Amid raging controversy over the WhatsApp snooping allegations, the Narendra Modi government has said that there was no breach of security. In a late-night statement, the Union Home Ministry said that the entire episode is an attempt to malign the image of India. The statement comes even as the Centre has sought an explanation from WhatsApp about the surveillance row. The messaging platform has been asked to submit a detailed report by November 4. Meanwhile, a Reuters report on Friday said that not only Indian, citizens from other countries were also targeted in this WhatsApp hacking. The report said that officials from over 20 nations spread in five continents were targeted.
Apart from India, smartphones of government officials from the United States, United Arab Emirates, Bahrain, Mexico, Pakistan were hacked. Though so far, there has been no clarity as to who exactly ordered the snooping, the spyware developing firm NSO said that it sells the spying programme only to the governments.
What is common between all the victims of spying is that all of them are either journalists or civil society members or activists. No criminal or person with criminal background has been targeted. Citizen Lab, an independent watchdog group that worked with WhatsApp to identify the hacking targets, said on Tuesday at least 100 of the victims were civil society figures such as journalists and dissidents, not criminals, the Reuters report said.
Facebook-owned WhatsApp on Thursday said Indian journalists and human rights activists were among those globally spied upon by unnamed entities using an Israeli spyware Pegasus. According to Scroll.in, at least 12 people have so far confirmed that they were the targets of the Israeli spyware.
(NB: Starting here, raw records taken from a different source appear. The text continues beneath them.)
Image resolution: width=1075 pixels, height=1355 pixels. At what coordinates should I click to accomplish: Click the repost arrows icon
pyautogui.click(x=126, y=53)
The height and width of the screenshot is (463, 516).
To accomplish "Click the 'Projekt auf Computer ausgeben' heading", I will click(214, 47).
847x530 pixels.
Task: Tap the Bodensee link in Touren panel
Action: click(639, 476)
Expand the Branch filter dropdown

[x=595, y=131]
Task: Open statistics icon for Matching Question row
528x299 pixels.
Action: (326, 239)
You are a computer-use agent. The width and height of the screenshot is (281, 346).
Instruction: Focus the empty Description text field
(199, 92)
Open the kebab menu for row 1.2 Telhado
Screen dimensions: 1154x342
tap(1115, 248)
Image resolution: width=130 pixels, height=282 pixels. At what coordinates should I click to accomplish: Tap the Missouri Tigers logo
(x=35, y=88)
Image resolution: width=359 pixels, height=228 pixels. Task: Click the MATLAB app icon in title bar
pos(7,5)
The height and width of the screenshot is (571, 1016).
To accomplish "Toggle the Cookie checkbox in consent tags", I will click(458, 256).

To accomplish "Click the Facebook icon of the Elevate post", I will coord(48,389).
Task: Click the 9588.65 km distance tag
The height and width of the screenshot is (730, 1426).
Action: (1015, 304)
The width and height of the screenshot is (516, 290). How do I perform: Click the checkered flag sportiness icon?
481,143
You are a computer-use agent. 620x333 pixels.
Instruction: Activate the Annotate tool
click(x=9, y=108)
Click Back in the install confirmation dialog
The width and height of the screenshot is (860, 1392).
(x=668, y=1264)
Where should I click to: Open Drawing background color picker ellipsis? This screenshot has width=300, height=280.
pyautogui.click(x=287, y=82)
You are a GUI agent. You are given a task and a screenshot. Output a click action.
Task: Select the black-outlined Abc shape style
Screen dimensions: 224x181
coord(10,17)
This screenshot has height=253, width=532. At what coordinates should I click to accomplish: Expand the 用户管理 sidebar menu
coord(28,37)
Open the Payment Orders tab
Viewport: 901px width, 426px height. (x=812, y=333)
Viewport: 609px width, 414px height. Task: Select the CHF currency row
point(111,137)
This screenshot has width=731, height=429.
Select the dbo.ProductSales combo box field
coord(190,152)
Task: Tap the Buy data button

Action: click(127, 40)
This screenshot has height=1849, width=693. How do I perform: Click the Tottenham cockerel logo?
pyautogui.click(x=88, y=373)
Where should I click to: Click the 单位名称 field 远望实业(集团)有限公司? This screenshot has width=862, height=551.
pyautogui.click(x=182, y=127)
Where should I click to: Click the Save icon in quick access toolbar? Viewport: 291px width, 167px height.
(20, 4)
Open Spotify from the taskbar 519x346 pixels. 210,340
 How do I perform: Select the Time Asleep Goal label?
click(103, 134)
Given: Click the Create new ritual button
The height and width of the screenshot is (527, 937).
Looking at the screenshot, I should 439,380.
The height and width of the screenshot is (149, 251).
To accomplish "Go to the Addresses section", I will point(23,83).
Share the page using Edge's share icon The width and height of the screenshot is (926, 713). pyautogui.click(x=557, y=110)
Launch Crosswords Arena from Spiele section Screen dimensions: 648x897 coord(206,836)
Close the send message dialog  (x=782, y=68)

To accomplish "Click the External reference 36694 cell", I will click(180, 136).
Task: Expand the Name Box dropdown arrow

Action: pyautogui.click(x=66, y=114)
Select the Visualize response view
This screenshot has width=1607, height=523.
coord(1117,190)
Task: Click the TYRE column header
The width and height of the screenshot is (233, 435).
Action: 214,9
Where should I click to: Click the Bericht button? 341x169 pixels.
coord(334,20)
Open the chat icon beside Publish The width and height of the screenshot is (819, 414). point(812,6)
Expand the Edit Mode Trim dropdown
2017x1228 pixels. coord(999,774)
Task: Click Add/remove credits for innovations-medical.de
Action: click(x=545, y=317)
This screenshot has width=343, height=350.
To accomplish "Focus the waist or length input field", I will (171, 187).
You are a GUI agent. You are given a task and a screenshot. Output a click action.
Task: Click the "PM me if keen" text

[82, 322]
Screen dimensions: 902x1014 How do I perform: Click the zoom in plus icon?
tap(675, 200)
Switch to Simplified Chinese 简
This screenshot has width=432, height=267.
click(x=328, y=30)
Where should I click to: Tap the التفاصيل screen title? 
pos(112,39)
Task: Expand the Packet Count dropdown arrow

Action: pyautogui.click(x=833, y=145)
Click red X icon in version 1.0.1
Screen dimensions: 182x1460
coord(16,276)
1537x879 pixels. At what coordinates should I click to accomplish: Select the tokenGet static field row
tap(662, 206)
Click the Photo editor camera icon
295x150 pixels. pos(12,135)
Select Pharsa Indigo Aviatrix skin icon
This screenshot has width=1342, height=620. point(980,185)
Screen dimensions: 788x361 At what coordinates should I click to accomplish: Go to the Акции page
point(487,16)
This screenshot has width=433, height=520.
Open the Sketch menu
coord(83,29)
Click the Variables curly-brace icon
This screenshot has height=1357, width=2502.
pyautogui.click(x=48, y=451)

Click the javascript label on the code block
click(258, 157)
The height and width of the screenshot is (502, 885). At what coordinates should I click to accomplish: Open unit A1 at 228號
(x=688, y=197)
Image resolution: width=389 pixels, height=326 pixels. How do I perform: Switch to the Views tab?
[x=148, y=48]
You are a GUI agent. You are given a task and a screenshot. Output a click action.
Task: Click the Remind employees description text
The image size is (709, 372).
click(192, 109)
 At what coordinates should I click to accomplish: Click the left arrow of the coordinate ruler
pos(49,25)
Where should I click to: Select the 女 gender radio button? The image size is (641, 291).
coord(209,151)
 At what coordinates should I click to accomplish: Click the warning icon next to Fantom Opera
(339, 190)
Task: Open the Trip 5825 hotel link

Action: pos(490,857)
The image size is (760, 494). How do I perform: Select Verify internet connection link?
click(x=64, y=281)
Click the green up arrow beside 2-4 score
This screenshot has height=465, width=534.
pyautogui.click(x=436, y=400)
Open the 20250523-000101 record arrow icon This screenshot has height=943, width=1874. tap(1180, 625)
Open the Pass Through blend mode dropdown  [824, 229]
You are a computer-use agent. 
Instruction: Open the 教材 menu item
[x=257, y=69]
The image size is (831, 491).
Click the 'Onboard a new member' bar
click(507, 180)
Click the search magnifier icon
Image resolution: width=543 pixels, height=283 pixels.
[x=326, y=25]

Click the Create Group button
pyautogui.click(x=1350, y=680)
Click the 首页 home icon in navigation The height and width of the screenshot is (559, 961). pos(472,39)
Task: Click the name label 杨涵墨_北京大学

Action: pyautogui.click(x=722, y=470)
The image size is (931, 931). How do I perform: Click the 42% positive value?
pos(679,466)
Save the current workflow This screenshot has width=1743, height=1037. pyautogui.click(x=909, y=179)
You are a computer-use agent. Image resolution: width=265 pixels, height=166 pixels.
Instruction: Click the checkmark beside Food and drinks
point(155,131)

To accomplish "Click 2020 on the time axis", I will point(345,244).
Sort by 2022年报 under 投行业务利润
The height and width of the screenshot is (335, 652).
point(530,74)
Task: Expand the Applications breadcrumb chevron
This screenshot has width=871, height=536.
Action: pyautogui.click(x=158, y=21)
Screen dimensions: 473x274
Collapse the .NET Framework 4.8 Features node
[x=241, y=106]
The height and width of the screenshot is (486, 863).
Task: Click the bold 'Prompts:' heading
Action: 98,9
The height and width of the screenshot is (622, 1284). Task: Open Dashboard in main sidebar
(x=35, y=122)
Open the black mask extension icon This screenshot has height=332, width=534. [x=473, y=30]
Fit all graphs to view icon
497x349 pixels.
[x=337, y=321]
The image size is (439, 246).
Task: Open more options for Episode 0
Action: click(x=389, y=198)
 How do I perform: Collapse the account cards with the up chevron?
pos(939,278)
Chhattisgarh-based activist Shalini Gera, who is the lawyer of Bhima Koregaon case accused Sudha Bharadwaj and Nihalsing Rathod, lawyer of another Bhima Koregaon case accused Surendra Gadling were among the targets of the surveillance.
Rights activists Bela Bhatia and Degree Prasad Chauhan, academic and writer on Dalit issues Anand Teltumbde, former BBC journalist Shubhranshu Choudhary Delhi-based activist Ashish Gupta, Allahabad-based Civil Liberties Activist Seema Azad, social and environmental activist Vivek Sundara, Delhi University assistant professor Saroj Giri, WION journalist Sidhant Sibal and columnist Rajeev Sharma were the other victims of the Pegasus snooping.